The below sed command displays the line with number 2:
sed -n '2p' filename

SED COMMAND TO DELETE LINES - BASED ON POSITION IN FILE

In the following examples, the sed command removes the lines in file that are in a particular position in a file.

1. Delete first line or header line

The d option in sed command is used to delete a line. The syntax for deleting a line is:

> sed 'Nd' file

Here N indicates Nth line in a file. In the following example, the sed command removes the first line in a file.
> sed '1d' file
unix
fedora
debian
ubuntu

2. Delete last line or footer line or trailer line
The following sed command is used to remove the footer line in a file. The $ indicates the last line of a file.
> sed '$d' file
linux
unix
fedora
debian

3. Delete particular line
This is similar to the first example. The below sed command removes the second line in a file.
> sed '2d' file
linux
fedora
debian
ubuntu

4. Delete range of lines
The sed command can be used to delete a range of lines. The syntax is shown below:
> sed 'm,nd' file

Here m and n are min and max line numbers. The sed command removes the lines from m to n in the file. The following sed command deletes the lines ranging from 2 to 4:
> sed '2,4d' file
linux
ubuntu

5. Delete lines other than the first line or header line
Use the negation (!) operator with d option in sed command. The following sed command removes all the lines except the header line.
> sed '1!d' file
linux

6. Delete lines other than last line or footer line
> sed '$!d' file
ubuntu

7. Delete lines other than the specified range
> sed '2,4!d' file
unix
fedora
debian

Here the sed command removes lines other than 2nd, 3rd and 4th.
8. Delete first and last line
You can specify the list of lines you want to remove in sed command with semicolon as a delimiter.
> sed '1d;$d' file
unix
fedora
debian

9. Delete empty lines or blank lines
> sed '/^$/d' file

The ^$ indicates sed command to delete empty lines. However, this sed do not remove the lines that contain spaces. 

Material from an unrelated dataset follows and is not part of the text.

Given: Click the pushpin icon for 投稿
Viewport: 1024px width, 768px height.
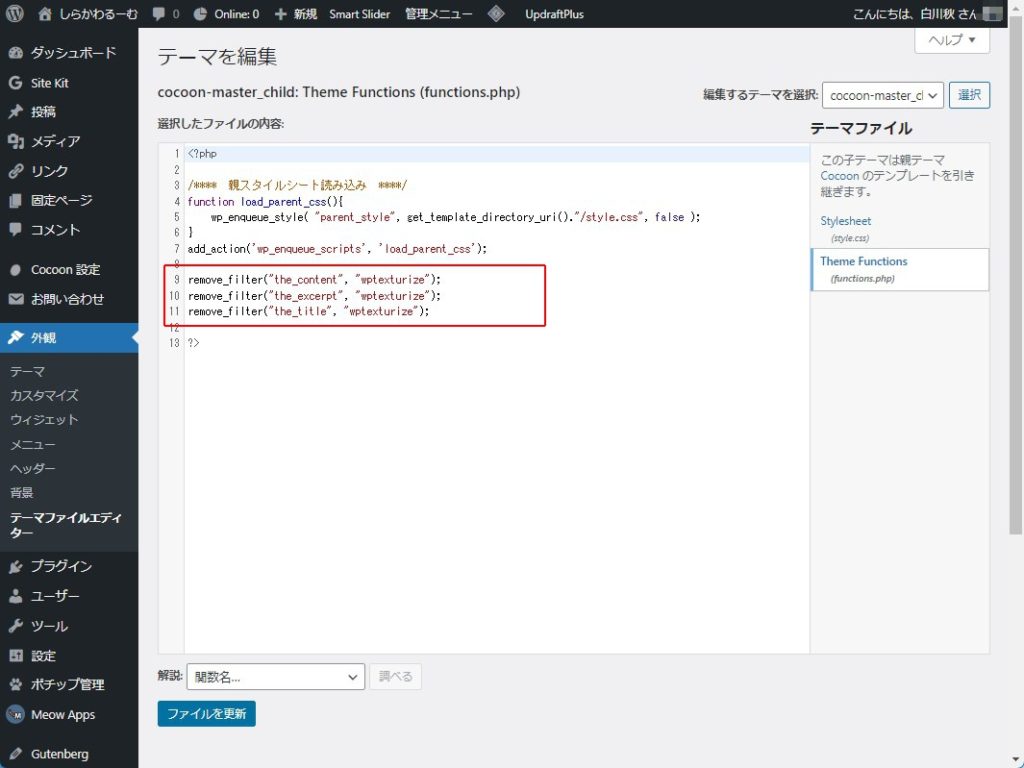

SED COMMAND TO DELETE LINES - BASED ON PATTERN MATCH


In the following examples, the sed command deletes the lines in file which match the given pattern.
10. Delete lines that begin with specified character
> sed '/^u/d' file
linux
fedora
debian

^ is to specify the starting of the line. Above sed command removes all the lines that start with character 'u'.
11. Delete lines that end with specified character
> sed '/x$/d' file
fedora
debian
ubuntu

$ is to indicate the end of the line. The above command deletes all the lines that end with character 'x'.
12. Delete lines which are in upper case or capital letters
> sed '/^[A-Z]*$/d' file

13. Delete lines that contain a pattern
> sed '/debian/d' file
linux
unix
fedora
ubuntu

14. Delete lines starting from a pattern till the last line
> sed '/fedora/,$d' file
linux
unix

Here the sed command removes the line that matches the pattern fedora and also deletes all the lines to the end of the file which appear next to this matching line.
15. Delete last line only if it contains the pattern
> sed '${/ubuntu/d;}' file
linux
unix
fedora
debian

Here $ indicates the last line. If you want to delete Nth line only if it contains a pattern, then in place of $ place the line number.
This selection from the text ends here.